GIVEN INFORMATION
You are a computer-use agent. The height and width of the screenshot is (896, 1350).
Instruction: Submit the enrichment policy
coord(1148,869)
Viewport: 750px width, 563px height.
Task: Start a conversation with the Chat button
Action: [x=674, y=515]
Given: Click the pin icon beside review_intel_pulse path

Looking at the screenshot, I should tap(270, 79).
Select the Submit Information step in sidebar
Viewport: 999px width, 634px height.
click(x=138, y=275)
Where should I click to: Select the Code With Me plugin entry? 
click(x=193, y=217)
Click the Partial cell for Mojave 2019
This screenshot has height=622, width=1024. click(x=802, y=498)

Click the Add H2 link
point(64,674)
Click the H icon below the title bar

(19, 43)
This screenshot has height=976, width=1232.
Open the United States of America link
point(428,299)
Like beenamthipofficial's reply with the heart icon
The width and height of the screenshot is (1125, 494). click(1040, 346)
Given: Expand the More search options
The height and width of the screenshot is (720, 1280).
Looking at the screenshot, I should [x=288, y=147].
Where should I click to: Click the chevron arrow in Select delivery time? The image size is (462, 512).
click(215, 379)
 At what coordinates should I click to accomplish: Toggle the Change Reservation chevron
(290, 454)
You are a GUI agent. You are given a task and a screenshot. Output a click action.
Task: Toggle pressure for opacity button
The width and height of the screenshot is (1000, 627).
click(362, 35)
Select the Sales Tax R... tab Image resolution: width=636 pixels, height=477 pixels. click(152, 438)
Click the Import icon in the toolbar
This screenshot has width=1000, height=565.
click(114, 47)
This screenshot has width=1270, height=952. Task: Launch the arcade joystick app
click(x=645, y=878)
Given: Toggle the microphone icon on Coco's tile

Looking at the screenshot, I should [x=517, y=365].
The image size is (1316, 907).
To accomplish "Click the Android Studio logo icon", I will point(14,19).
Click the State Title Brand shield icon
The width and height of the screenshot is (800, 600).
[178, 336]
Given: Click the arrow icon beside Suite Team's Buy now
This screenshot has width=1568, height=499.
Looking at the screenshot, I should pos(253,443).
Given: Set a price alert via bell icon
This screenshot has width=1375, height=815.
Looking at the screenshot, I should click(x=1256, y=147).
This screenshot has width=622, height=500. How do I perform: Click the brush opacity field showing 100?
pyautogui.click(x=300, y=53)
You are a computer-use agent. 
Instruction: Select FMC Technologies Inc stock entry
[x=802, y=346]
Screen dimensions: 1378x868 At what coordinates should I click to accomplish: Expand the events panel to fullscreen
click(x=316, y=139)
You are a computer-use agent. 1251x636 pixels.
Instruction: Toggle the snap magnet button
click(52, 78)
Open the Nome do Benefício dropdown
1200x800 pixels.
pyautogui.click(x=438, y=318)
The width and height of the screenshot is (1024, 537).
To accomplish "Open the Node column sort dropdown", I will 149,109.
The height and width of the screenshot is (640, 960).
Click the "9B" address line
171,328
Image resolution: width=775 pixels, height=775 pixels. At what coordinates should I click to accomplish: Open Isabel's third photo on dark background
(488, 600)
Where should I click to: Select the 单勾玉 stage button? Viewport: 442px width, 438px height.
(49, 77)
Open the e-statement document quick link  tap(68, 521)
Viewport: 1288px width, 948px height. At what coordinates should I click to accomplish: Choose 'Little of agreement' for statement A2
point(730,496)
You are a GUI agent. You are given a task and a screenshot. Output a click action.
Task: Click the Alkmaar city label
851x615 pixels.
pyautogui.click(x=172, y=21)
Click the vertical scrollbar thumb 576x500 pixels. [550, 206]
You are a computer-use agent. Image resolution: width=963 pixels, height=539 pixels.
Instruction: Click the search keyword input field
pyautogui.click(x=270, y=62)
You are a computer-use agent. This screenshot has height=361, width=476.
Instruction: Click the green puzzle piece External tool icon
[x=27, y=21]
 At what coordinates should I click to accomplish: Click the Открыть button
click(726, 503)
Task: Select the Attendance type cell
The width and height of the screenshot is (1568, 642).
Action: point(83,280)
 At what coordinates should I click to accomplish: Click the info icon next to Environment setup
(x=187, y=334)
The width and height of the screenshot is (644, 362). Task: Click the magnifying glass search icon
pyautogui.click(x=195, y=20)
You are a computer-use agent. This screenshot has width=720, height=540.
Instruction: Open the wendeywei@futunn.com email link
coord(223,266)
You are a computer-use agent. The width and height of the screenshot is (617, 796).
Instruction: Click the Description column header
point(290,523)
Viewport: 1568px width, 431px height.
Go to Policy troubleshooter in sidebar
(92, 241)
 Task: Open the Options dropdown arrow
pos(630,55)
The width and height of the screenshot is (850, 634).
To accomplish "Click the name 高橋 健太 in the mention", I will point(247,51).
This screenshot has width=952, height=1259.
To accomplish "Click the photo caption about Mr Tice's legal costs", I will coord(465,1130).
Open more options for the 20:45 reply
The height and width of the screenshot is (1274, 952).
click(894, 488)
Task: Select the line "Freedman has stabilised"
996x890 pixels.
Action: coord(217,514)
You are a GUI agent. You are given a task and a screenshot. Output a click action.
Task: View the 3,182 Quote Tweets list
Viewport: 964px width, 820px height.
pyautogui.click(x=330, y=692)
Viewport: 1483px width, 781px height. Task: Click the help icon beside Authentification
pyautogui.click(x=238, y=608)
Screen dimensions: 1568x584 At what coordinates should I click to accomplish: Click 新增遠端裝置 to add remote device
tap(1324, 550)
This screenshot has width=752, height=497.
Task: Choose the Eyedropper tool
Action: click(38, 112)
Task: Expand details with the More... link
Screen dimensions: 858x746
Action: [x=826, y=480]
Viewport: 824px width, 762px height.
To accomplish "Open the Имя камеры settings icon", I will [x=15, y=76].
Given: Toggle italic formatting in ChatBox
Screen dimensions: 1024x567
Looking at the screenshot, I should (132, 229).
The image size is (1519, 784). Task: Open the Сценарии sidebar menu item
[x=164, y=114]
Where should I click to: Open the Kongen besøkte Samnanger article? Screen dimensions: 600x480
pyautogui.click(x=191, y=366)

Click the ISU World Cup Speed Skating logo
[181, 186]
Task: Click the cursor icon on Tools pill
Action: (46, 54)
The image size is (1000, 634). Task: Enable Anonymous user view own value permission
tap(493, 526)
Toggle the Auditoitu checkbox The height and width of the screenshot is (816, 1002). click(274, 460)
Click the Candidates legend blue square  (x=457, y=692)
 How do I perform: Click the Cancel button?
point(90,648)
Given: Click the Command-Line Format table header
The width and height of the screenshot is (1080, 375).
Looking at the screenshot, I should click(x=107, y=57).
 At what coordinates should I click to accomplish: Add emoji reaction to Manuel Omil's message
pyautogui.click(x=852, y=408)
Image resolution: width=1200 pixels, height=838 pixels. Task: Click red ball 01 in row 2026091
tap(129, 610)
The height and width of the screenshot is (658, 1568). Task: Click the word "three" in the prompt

YOUR TASK
Take the records above and copy them out exactly.

TASK RESPONSE
You are a computer-use agent. The height and width of the screenshot is (896, 1350).
Instruction: Submit the enrichment policy
coord(1148,869)
Viewport: 750px width, 563px height.
Task: Start a conversation with the Chat button
Action: [x=674, y=515]
Given: Click the pin icon beside review_intel_pulse path

Looking at the screenshot, I should tap(270, 79).
Select the Submit Information step in sidebar
Viewport: 999px width, 634px height.
click(x=138, y=275)
Where should I click to: Select the Code With Me plugin entry? 
click(x=193, y=217)
Click the Partial cell for Mojave 2019
This screenshot has height=622, width=1024. click(x=802, y=498)

Click the Add H2 link
point(64,674)
Click the H icon below the title bar

(19, 43)
This screenshot has height=976, width=1232.
Open the United States of America link
point(428,299)
Like beenamthipofficial's reply with the heart icon
The width and height of the screenshot is (1125, 494). click(1040, 346)
Given: Expand the More search options
The height and width of the screenshot is (720, 1280).
Looking at the screenshot, I should [x=288, y=147].
Where should I click to: Click the chevron arrow in Select delivery time? The image size is (462, 512).
click(215, 379)
 At what coordinates should I click to accomplish: Toggle the Change Reservation chevron
(290, 454)
You are a GUI agent. You are given a task and a screenshot. Output a click action.
Task: Toggle pressure for opacity button
The width and height of the screenshot is (1000, 627).
click(362, 35)
Select the Sales Tax R... tab Image resolution: width=636 pixels, height=477 pixels. click(152, 438)
Click the Import icon in the toolbar
This screenshot has width=1000, height=565.
click(114, 47)
This screenshot has width=1270, height=952. Task: Launch the arcade joystick app
click(x=645, y=878)
Given: Toggle the microphone icon on Coco's tile

Looking at the screenshot, I should [x=517, y=365].
The image size is (1316, 907).
To accomplish "Click the Android Studio logo icon", I will point(14,19).
Click the State Title Brand shield icon
The width and height of the screenshot is (800, 600).
[178, 336]
Given: Click the arrow icon beside Suite Team's Buy now
This screenshot has width=1568, height=499.
Looking at the screenshot, I should pos(253,443).
Given: Set a price alert via bell icon
This screenshot has width=1375, height=815.
Looking at the screenshot, I should click(x=1256, y=147).
This screenshot has width=622, height=500. How do I perform: Click the brush opacity field showing 100?
pyautogui.click(x=300, y=53)
You are a computer-use agent. 
Instruction: Select FMC Technologies Inc stock entry
[x=802, y=346]
Screen dimensions: 1378x868 At what coordinates should I click to accomplish: Expand the events panel to fullscreen
click(x=316, y=139)
You are a computer-use agent. 1251x636 pixels.
Instruction: Toggle the snap magnet button
click(52, 78)
Open the Nome do Benefício dropdown
1200x800 pixels.
pyautogui.click(x=438, y=318)
The width and height of the screenshot is (1024, 537).
To accomplish "Open the Node column sort dropdown", I will 149,109.
The height and width of the screenshot is (640, 960).
Click the "9B" address line
171,328
Image resolution: width=775 pixels, height=775 pixels. At what coordinates should I click to accomplish: Open Isabel's third photo on dark background
(488, 600)
Where should I click to: Select the 单勾玉 stage button? Viewport: 442px width, 438px height.
(49, 77)
Open the e-statement document quick link  tap(68, 521)
Viewport: 1288px width, 948px height. At what coordinates should I click to accomplish: Choose 'Little of agreement' for statement A2
point(730,496)
You are a GUI agent. You are given a task and a screenshot. Output a click action.
Task: Click the Alkmaar city label
851x615 pixels.
pyautogui.click(x=172, y=21)
Click the vertical scrollbar thumb 576x500 pixels. [550, 206]
You are a computer-use agent. Image resolution: width=963 pixels, height=539 pixels.
Instruction: Click the search keyword input field
pyautogui.click(x=270, y=62)
You are a computer-use agent. This screenshot has height=361, width=476.
Instruction: Click the green puzzle piece External tool icon
[x=27, y=21]
 At what coordinates should I click to accomplish: Click the Открыть button
click(726, 503)
Task: Select the Attendance type cell
The width and height of the screenshot is (1568, 642).
Action: point(83,280)
 At what coordinates should I click to accomplish: Click the info icon next to Environment setup
(x=187, y=334)
The width and height of the screenshot is (644, 362). Task: Click the magnifying glass search icon
pyautogui.click(x=195, y=20)
You are a computer-use agent. This screenshot has width=720, height=540.
Instruction: Open the wendeywei@futunn.com email link
coord(223,266)
You are a computer-use agent. The width and height of the screenshot is (617, 796).
Instruction: Click the Description column header
point(290,523)
Viewport: 1568px width, 431px height.
Go to Policy troubleshooter in sidebar
(92, 241)
 Task: Open the Options dropdown arrow
pos(630,55)
The width and height of the screenshot is (850, 634).
To accomplish "Click the name 高橋 健太 in the mention", I will point(247,51).
This screenshot has width=952, height=1259.
To accomplish "Click the photo caption about Mr Tice's legal costs", I will coord(465,1130).
Open more options for the 20:45 reply
The height and width of the screenshot is (1274, 952).
click(894, 488)
Task: Select the line "Freedman has stabilised"
996x890 pixels.
Action: coord(217,514)
You are a GUI agent. You are given a task and a screenshot. Output a click action.
Task: View the 3,182 Quote Tweets list
Viewport: 964px width, 820px height.
pyautogui.click(x=330, y=692)
Viewport: 1483px width, 781px height. Task: Click the help icon beside Authentification
pyautogui.click(x=238, y=608)
Screen dimensions: 1568x584 At what coordinates should I click to accomplish: Click 新增遠端裝置 to add remote device
tap(1324, 550)
This screenshot has width=752, height=497.
Task: Choose the Eyedropper tool
Action: click(38, 112)
Task: Expand details with the More... link
Screen dimensions: 858x746
Action: [x=826, y=480]
Viewport: 824px width, 762px height.
To accomplish "Open the Имя камеры settings icon", I will [x=15, y=76].
Given: Toggle italic formatting in ChatBox
Screen dimensions: 1024x567
Looking at the screenshot, I should (132, 229).
The image size is (1519, 784). Task: Open the Сценарии sidebar menu item
[x=164, y=114]
Where should I click to: Open the Kongen besøkte Samnanger article? Screen dimensions: 600x480
pyautogui.click(x=191, y=366)

Click the ISU World Cup Speed Skating logo
[181, 186]
Task: Click the cursor icon on Tools pill
Action: (46, 54)
The image size is (1000, 634). Task: Enable Anonymous user view own value permission
tap(493, 526)
Toggle the Auditoitu checkbox The height and width of the screenshot is (816, 1002). click(274, 460)
Click the Candidates legend blue square  (x=457, y=692)
 How do I perform: Click the Cancel button?
point(90,648)
Given: Click the Command-Line Format table header
The width and height of the screenshot is (1080, 375).
Looking at the screenshot, I should click(x=107, y=57).
 At what coordinates should I click to accomplish: Add emoji reaction to Manuel Omil's message
pyautogui.click(x=852, y=408)
Image resolution: width=1200 pixels, height=838 pixels. Task: Click red ball 01 in row 2026091
tap(129, 610)
The height and width of the screenshot is (658, 1568). Task: Click the word "three" in the prompt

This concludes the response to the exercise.